Читать книгу Planting the World - Jordan Goodman - Страница 27
Preface
ОглавлениеBy 1786 Joseph Banks had been President of the Royal Society for eight years – he would continue being elected annually until his death in 1820. It was a position which gave Banks enormous prestige not only in Britain’s scientific community but also further afield. Over the following five years, Banks became a member of at least fifteen other scientific societies, some of them modelled on the Royal Society, some new, some well established, and stretching from Philadelphia to St Petersburg. Banks was now in touch with many of the world’s scientific practitioners, not only those interested in natural history, but ranging over all fields of scientific enquiry. His correspondence files grew accordingly.

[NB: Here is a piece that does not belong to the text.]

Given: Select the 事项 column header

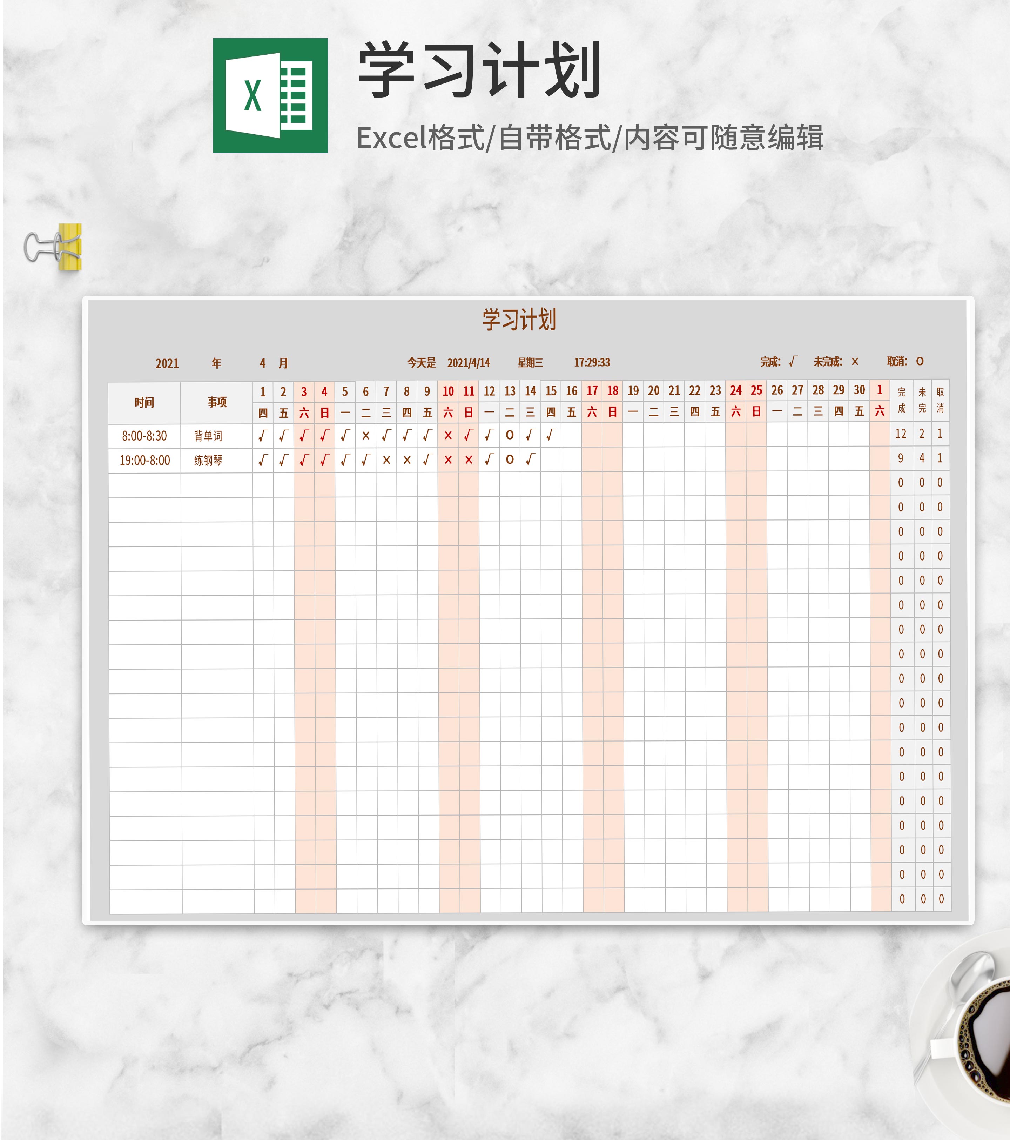Looking at the screenshot, I should tap(217, 402).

Enlightening as it was, and satisfying as it must have been to be fêted by so many scientific institutions, it was Banks’s botanical projects which continued to dominate his attention. By 1786, his first collectors were either in the field or on their way. Francis Masson was at the Cape, on his second visit there, collecting living plants for Kew; Anthony Pantaleon Howe was in southwest Africa on HMS Nautilus; Archibald Menzies was on his way to the Pacific Northwest; John Duncan was already sending plants to Banks and presents to his wife Dorothea from Canton; and on the Coromandel Coast, James Anderson had written his first letter to Banks about his discovery of cochineal.

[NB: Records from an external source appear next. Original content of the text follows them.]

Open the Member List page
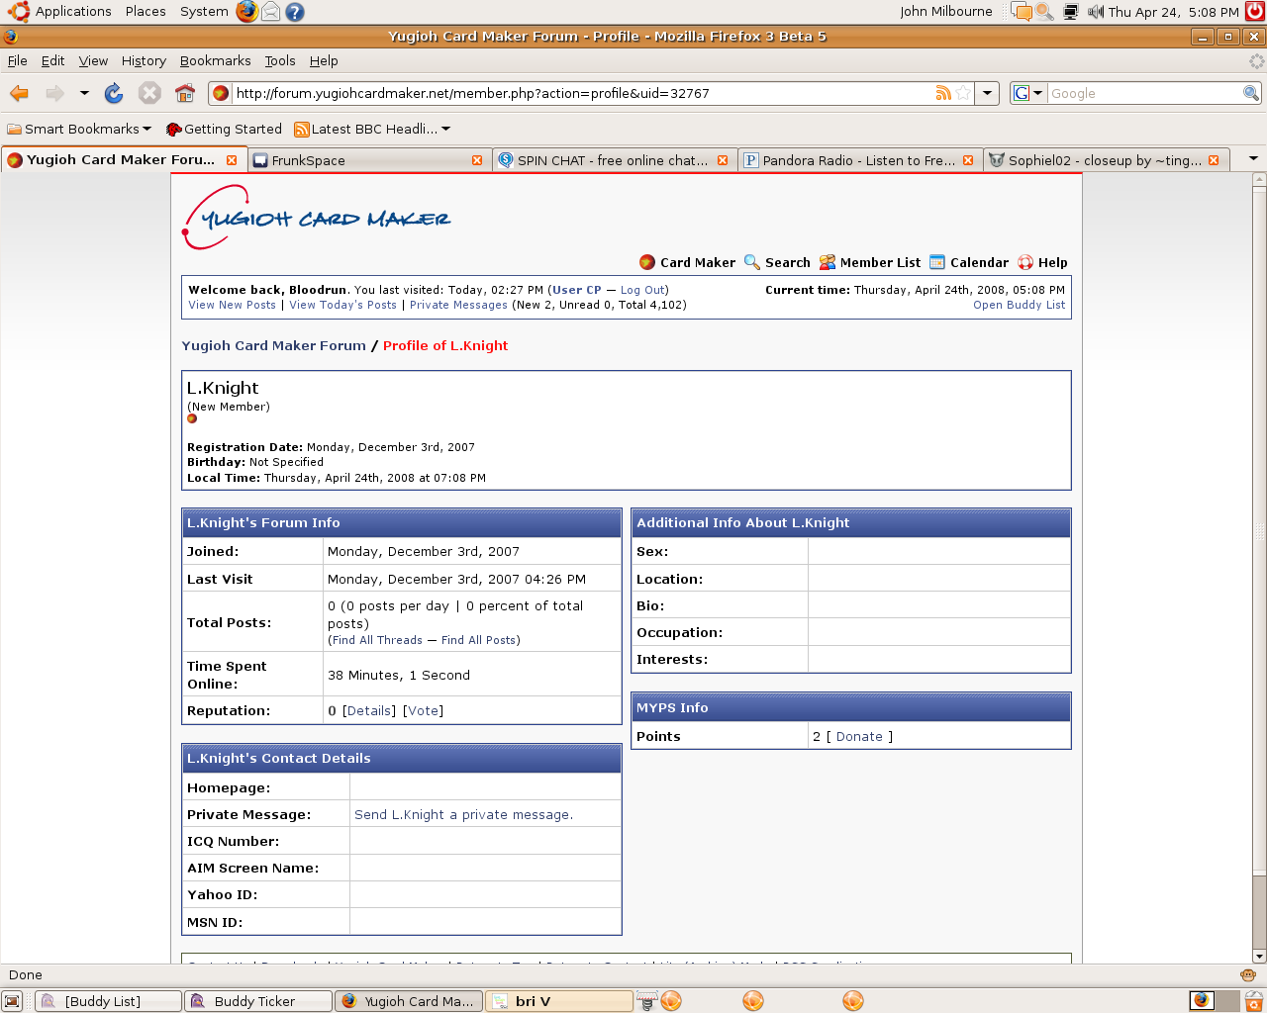The width and height of the screenshot is (1267, 1013). click(879, 262)
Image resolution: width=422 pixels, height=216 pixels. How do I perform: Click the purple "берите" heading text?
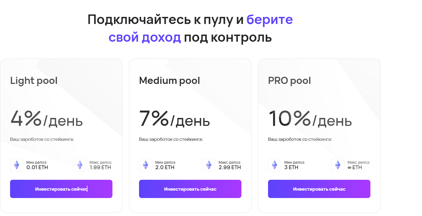[x=269, y=20]
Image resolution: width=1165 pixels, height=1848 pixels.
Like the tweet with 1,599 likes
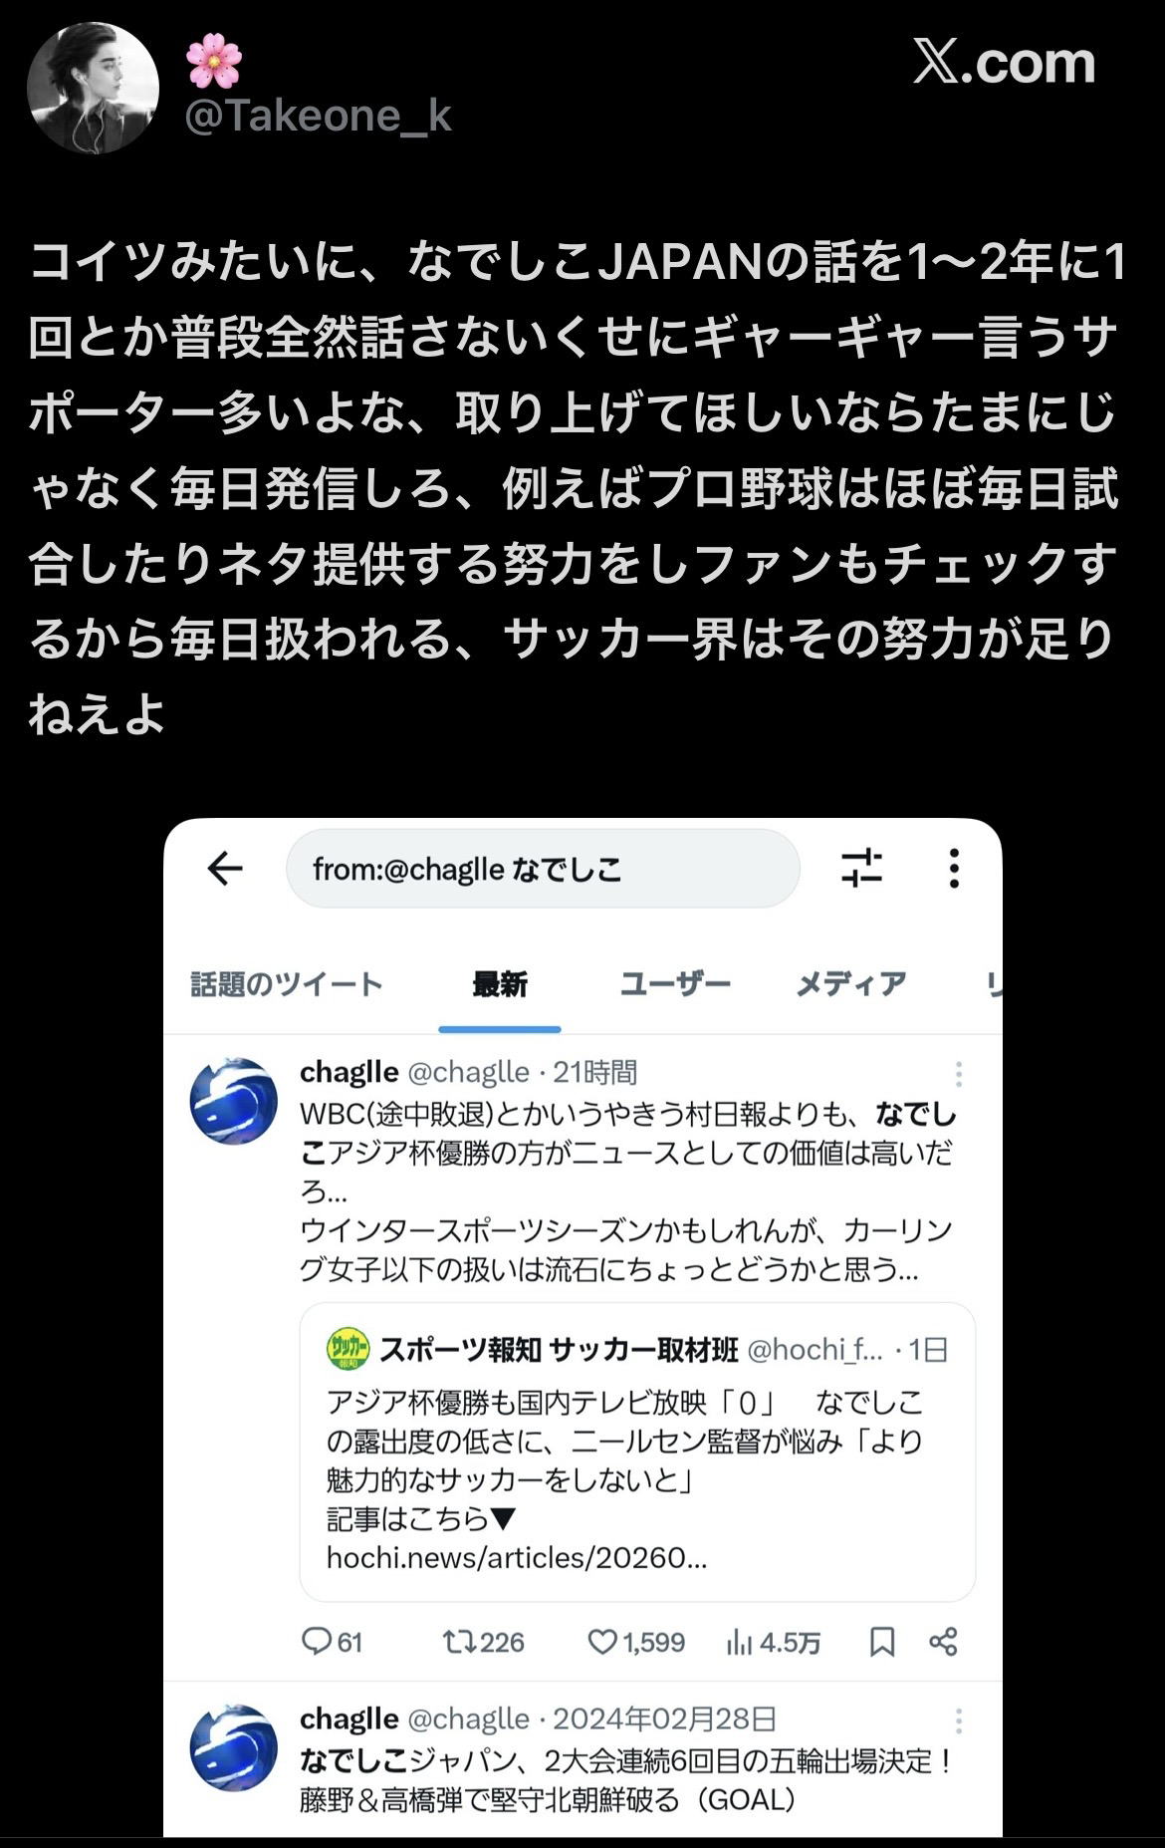click(636, 1641)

The tables and other surfaces in the library at Soho Square must have been covered with all the available texts, drawings and maps of the places where his collectors were, as Banks envisioned what they may have been experiencing. And, all the time, plant specimens were arriving, sometime at Soho Square, if, as seeds, they were in envelopes addressed to Banks; and, other times, at Customs House, if they were bulbs or living plants, needing clearance before being sent to Kew.
The geographic scope of these collections was already wide but over the next few years they spread out even further. Howe (now called Hove), who had returned from southwest Africa, was sent to western India on a secret mission; and Menzies, who had left Canton for London, would soon be on his way back to the Pacific as part of a naval convoy, commanded by George Vancouver, who had been on both Cook’s second and third voyage, to keep the delicate recently negotiated peace between Britain and Spain and to continue Cook’s survey of the Pacific coast. Menzies was mainly collecting living plants for Kew, but he also collected botanical specimens and planted seeds given to him in England and at the Cape whenever and wherever he could.
In addition to all this, Banks became involved with three other government-initiated projects before 1791. The first focused on establishing and sustaining Britain’s new penal colony in New South Wales. The second and third projects were concerned with transplanting the breadfruit tree from Tahiti to the British West Indies on specially converted naval vessels.
Banks’s experiences on the Endeavour, now more than a quarter of a century in the past, were still being called upon, and he took all the opportunities that the government projects presented him with to further his own personal project of supplying Kew with living plants from all over the world, on an unprecedented scale.